■ **SET EXERCISE**
Would you copy out the records below word for word, from their very first line through the line that contains "(1072, 663)", including that line, and leave the pictures out of your copy?

-- start DATASET CONTENT --

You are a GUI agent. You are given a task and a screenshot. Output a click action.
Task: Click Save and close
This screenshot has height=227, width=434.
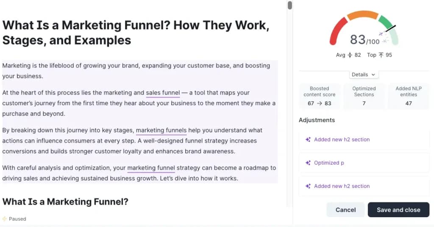coord(398,210)
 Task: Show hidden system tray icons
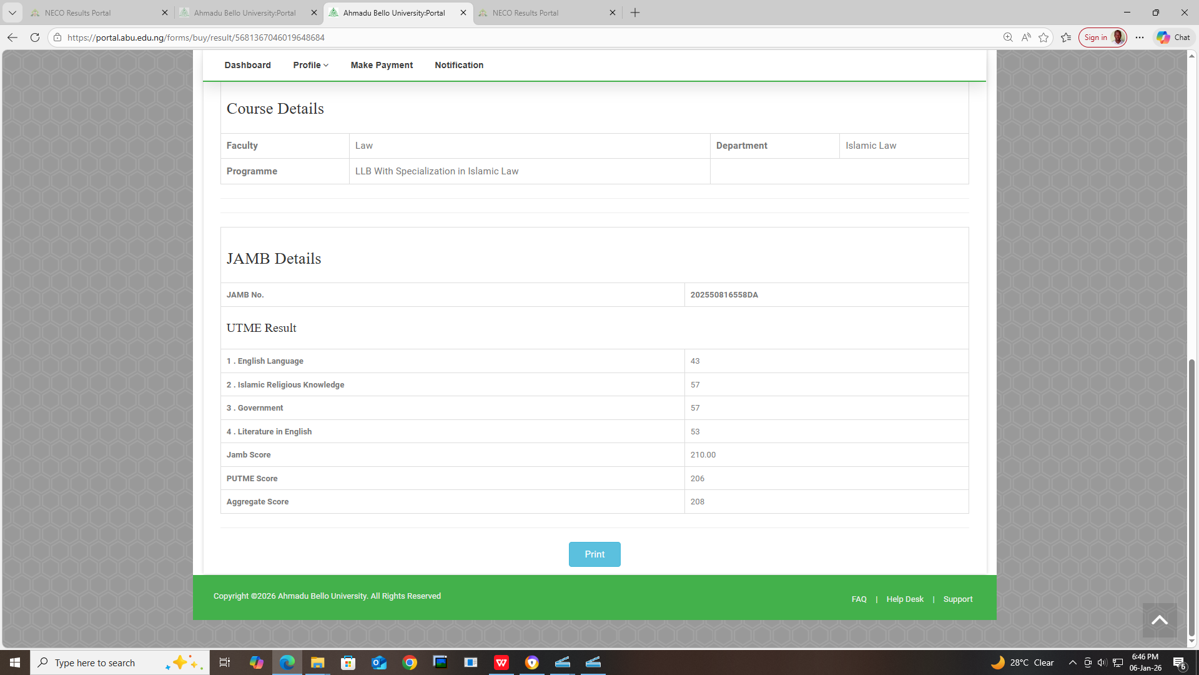(1072, 663)
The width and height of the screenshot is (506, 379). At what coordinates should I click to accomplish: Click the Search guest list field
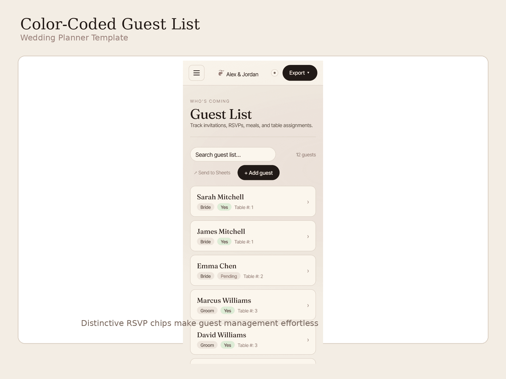pyautogui.click(x=233, y=154)
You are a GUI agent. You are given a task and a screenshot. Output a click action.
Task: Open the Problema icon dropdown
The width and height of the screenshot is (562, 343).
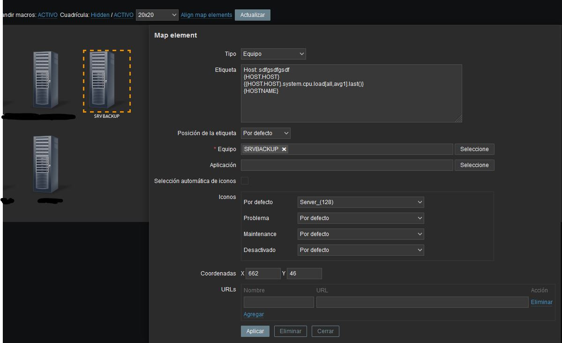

-- end DATASET CONTENT --

■ **THE COMPLETED TASK**
You are a GUI agent. You are given a task and a screenshot. Output a click action.
Task: Click Save and close
This screenshot has height=227, width=434.
coord(398,210)
 Task: Show hidden system tray icons
(1072, 663)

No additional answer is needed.